Artemis II Is Running the Most Advanced Astronaut Health Experiments in Human Spaceflight History
Experiments aboard Orion are capturing insights about astronaut health that were never recorded during the Apollo program.
When NASA's Artemis II crew straps into the Orion spacecraft for humanity's first crewed lunar flyby in decades, they will do more than make history — they will become living subjects in a suite of biomedical experiments that have never before been attempted on a mission of this kind.
Unlike the Apollo program of the 1960s and 70s, which prioritized getting astronauts to the Moon and back with limited health monitoring, Artemis II is equipped with cutting-edge sensors and data collection tools designed to capture a granular picture of how the human body responds to deep space travel.
The four crew members — Reid Wiseman, Victor Glover, Christina Koch, and Canadian astronaut Jeremy Hansen — will wear biosensor arrays and submit to continuous physiological monitoring throughout the mission.
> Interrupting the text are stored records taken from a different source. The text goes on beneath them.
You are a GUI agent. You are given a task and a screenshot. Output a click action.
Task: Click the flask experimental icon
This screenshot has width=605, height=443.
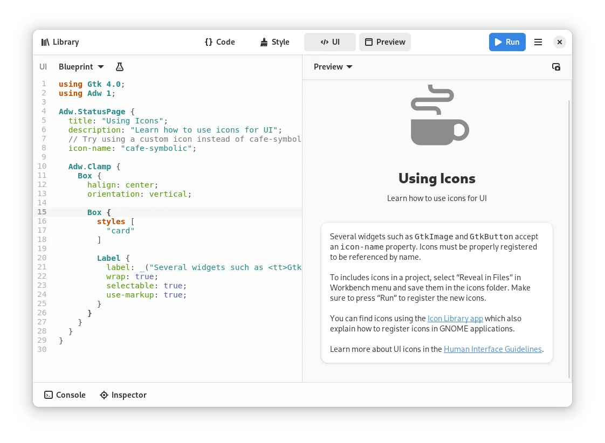pyautogui.click(x=120, y=67)
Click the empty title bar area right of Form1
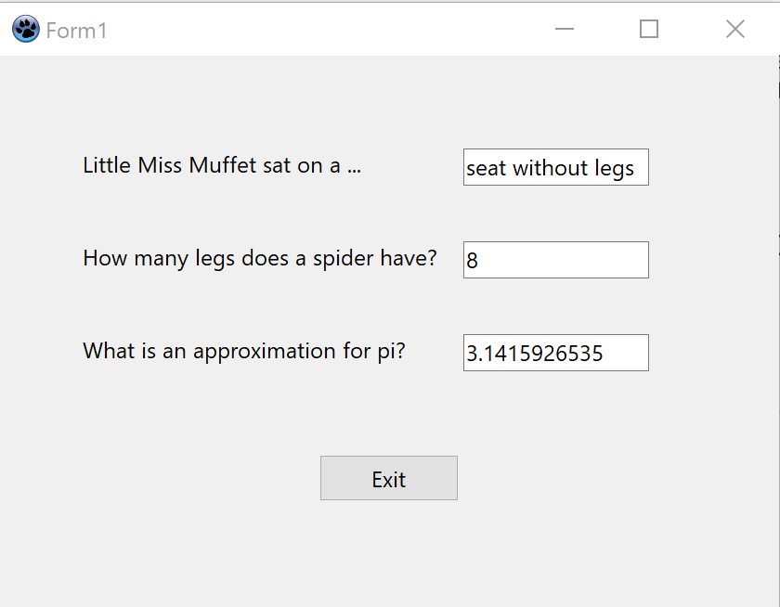The height and width of the screenshot is (607, 780). point(325,30)
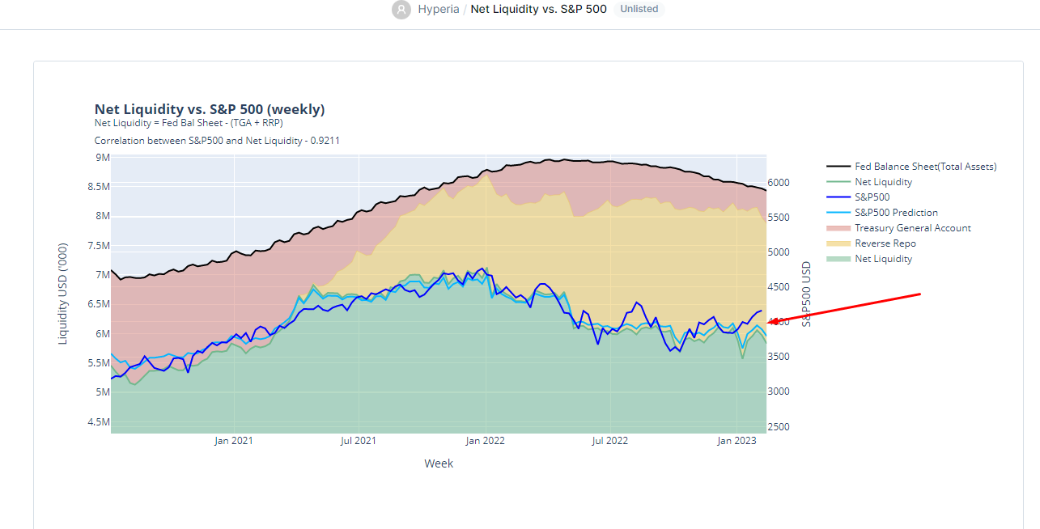Click the Hyperia profile avatar icon

[x=401, y=10]
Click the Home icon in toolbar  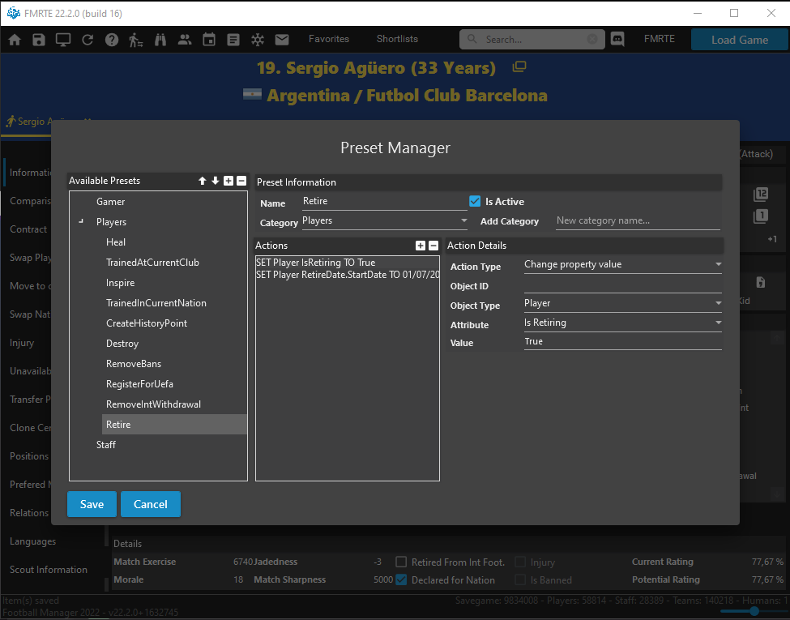tap(15, 40)
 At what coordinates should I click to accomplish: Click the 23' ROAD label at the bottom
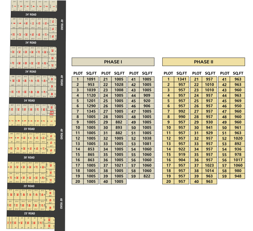[29, 213]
Researchers on the ground will track everything from radiation exposure and sleep quality to cardiovascular function and psychological stress in real time.
One of the most significant concerns driving this research is cosmic radiation. Beyond the protective bubble of Earth's magnetosphere, astronauts are exposed to galactic cosmic rays and solar particle events at levels far exceeding anything experienced aboard the International Space Station. Artemis II will provide the first human data on radiation absorption at lunar distances in over 50 years.
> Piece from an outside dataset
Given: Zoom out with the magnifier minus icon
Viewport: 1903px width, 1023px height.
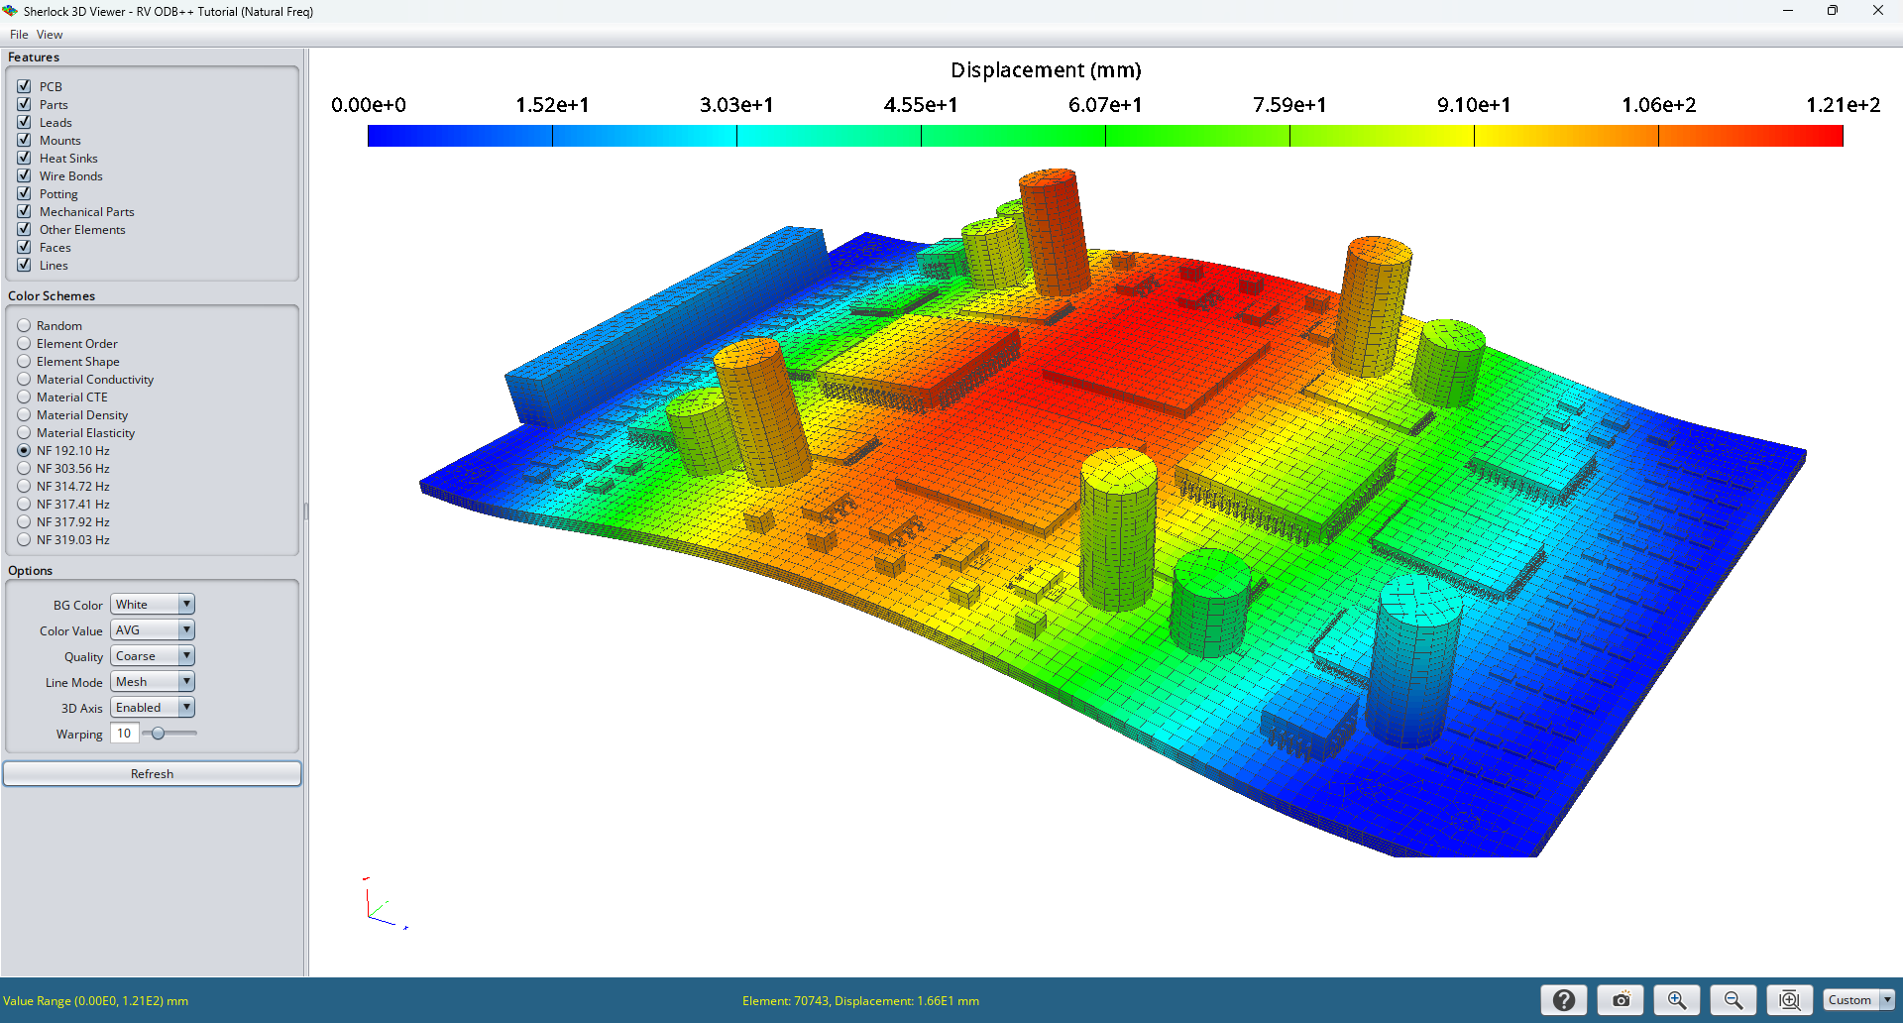Looking at the screenshot, I should point(1733,1000).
Scientists are also closely watching for changes in fluid distribution within the body. In microgravity, fluids shift toward the head, potentially causing vision problems and increasing intracranial pressure — a phenomenon known as Spaceflight-Associated Neuro-ocular Syndrome, or SANS. Orion's onboard diagnostic tools will track these changes in ways Apollo-era technology simply could not.
The psychological dimension of the mission is equally important. The Artemis II crew will venture farther from Earth than any humans since Apollo 17 in 1972, pushing the limits of communication delay and testing crew cohesion under genuine isolation. Behavioral health researchers will analyze voice patterns, cognitive performance, and self-reported mood data to build models for future long-duration missions to Mars.
The insights gathered during Artemis II are not just about this one flight. NASA and its partners regard this mission as a critical data-collection baseline for the entire Artemis program and, ultimately, for the human journey to Mars. Every heartbeat recorded, every radiation particle logged, and every cognitive test completed adds a brick to the foundation of interplanetary human spaceflight.